WORK ITEM:
Begin at the first line below and copy each line exactly, ending with the line where "Open the Level" appears.

Pixel coordinate grounding data:
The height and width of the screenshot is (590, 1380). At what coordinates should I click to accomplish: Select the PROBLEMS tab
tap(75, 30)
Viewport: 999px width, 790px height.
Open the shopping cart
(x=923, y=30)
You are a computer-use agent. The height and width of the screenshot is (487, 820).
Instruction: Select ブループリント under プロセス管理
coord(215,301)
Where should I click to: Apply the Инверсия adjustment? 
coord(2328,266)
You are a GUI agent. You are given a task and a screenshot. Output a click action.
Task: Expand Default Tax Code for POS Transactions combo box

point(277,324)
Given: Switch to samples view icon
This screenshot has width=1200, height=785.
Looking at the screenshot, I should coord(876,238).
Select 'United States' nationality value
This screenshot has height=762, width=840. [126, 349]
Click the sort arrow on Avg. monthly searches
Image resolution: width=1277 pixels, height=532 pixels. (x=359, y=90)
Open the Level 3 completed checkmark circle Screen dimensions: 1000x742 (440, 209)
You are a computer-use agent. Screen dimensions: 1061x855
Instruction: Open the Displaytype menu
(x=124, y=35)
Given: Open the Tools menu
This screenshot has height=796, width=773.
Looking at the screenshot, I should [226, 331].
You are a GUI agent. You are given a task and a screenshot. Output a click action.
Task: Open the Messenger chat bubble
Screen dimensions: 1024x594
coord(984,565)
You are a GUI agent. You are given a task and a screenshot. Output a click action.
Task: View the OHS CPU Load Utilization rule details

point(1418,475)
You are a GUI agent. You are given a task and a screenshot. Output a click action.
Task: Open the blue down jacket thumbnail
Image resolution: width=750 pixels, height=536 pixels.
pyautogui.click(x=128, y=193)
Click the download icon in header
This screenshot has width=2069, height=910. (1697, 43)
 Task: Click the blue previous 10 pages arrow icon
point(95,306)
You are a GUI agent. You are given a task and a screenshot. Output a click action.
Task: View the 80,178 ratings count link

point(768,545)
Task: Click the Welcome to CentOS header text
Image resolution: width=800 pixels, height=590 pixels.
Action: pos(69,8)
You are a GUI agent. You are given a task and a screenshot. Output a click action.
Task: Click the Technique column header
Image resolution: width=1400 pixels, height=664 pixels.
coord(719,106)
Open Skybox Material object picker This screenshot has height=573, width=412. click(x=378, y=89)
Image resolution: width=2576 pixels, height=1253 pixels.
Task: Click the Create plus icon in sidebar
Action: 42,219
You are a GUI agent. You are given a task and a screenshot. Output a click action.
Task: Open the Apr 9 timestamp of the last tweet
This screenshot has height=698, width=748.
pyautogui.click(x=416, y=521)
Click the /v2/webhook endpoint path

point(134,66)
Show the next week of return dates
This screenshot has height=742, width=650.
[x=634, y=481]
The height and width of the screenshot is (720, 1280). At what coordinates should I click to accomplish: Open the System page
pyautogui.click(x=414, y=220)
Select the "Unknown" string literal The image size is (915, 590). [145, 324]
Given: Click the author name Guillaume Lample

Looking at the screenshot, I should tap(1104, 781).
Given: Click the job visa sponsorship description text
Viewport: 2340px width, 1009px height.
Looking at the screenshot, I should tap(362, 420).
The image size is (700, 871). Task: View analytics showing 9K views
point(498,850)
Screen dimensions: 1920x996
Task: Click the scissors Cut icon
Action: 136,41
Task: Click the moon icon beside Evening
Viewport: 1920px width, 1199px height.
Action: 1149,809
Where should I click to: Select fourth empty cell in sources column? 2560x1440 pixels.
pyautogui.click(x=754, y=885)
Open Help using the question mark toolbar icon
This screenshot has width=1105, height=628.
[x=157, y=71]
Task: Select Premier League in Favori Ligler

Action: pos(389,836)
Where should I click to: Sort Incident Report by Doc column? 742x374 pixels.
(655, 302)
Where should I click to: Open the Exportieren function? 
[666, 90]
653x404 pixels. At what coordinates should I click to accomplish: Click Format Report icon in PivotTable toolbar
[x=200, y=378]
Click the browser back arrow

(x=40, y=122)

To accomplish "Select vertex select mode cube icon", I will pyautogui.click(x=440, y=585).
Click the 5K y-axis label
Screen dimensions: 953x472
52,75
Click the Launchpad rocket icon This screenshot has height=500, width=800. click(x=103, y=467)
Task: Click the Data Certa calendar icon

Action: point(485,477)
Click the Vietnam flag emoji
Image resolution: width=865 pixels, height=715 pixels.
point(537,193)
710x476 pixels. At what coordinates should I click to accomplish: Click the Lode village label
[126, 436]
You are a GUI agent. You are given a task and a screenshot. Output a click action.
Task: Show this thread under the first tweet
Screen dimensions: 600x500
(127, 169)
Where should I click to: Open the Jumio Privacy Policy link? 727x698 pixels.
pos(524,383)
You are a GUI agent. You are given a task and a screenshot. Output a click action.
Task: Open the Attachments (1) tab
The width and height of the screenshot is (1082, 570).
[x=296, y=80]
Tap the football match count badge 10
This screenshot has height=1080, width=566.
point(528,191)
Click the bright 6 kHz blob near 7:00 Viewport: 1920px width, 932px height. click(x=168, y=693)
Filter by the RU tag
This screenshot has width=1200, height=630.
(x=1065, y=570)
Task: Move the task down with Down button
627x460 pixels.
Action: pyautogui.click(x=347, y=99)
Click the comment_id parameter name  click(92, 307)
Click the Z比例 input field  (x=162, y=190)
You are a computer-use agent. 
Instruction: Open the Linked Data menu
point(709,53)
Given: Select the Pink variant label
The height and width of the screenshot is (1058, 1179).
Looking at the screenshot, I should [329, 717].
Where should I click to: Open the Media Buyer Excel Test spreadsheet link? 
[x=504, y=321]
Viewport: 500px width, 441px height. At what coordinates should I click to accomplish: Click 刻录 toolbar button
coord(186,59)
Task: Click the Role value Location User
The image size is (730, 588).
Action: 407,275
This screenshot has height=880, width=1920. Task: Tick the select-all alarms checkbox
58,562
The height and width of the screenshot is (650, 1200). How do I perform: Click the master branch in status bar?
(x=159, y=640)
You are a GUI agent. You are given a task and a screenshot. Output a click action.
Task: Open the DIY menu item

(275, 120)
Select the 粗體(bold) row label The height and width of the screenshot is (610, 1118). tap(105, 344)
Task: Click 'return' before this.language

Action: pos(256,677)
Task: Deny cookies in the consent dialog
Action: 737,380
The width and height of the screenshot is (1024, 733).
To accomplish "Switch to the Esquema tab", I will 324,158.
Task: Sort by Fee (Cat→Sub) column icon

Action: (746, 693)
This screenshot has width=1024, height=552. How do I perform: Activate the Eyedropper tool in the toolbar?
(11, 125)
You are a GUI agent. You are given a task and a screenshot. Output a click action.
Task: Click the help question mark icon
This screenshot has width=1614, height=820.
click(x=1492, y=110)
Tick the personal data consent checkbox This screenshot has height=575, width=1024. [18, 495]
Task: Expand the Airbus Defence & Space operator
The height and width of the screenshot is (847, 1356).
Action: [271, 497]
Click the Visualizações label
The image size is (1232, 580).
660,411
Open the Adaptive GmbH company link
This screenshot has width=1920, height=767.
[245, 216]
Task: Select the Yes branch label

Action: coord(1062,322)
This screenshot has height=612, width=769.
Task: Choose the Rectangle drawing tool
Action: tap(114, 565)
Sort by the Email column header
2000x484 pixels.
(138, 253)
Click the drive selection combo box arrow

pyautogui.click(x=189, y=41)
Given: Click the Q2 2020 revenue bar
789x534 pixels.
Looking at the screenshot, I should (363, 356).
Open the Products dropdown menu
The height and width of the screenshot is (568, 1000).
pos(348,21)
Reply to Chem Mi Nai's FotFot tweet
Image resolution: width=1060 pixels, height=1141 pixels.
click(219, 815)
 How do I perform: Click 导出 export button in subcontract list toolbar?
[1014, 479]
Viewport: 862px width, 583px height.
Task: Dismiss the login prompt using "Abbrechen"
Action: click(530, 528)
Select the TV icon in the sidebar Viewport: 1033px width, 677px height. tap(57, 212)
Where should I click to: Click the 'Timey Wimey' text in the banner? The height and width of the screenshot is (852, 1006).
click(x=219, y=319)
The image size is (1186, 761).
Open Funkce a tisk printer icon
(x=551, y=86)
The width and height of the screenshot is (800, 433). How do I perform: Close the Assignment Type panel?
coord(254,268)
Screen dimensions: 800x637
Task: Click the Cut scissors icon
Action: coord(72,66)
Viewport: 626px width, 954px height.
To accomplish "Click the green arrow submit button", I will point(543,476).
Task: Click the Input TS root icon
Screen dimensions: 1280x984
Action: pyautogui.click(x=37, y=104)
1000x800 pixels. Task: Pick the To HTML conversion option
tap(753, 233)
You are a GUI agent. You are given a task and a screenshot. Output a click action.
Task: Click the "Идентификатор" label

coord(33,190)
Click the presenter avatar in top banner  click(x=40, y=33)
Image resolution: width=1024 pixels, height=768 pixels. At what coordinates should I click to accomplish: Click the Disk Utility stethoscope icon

OUTPUT BELOW:
The height and width of the screenshot is (590, 1380). At what coordinates should I click to accomplish: Select the PROBLEMS tab
tap(75, 30)
Viewport: 999px width, 790px height.
Open the shopping cart
(x=923, y=30)
You are a computer-use agent. The height and width of the screenshot is (487, 820).
Instruction: Select ブループリント under プロセス管理
coord(215,301)
Where should I click to: Apply the Инверсия adjustment? 
coord(2328,266)
You are a GUI agent. You are given a task and a screenshot. Output a click action.
Task: Expand Default Tax Code for POS Transactions combo box

point(277,324)
Given: Switch to samples view icon
This screenshot has width=1200, height=785.
Looking at the screenshot, I should coord(876,238).
Select 'United States' nationality value
This screenshot has height=762, width=840. [126, 349]
Click the sort arrow on Avg. monthly searches
Image resolution: width=1277 pixels, height=532 pixels. (x=359, y=90)
Open the Level 3 completed checkmark circle Screen dimensions: 1000x742 (440, 209)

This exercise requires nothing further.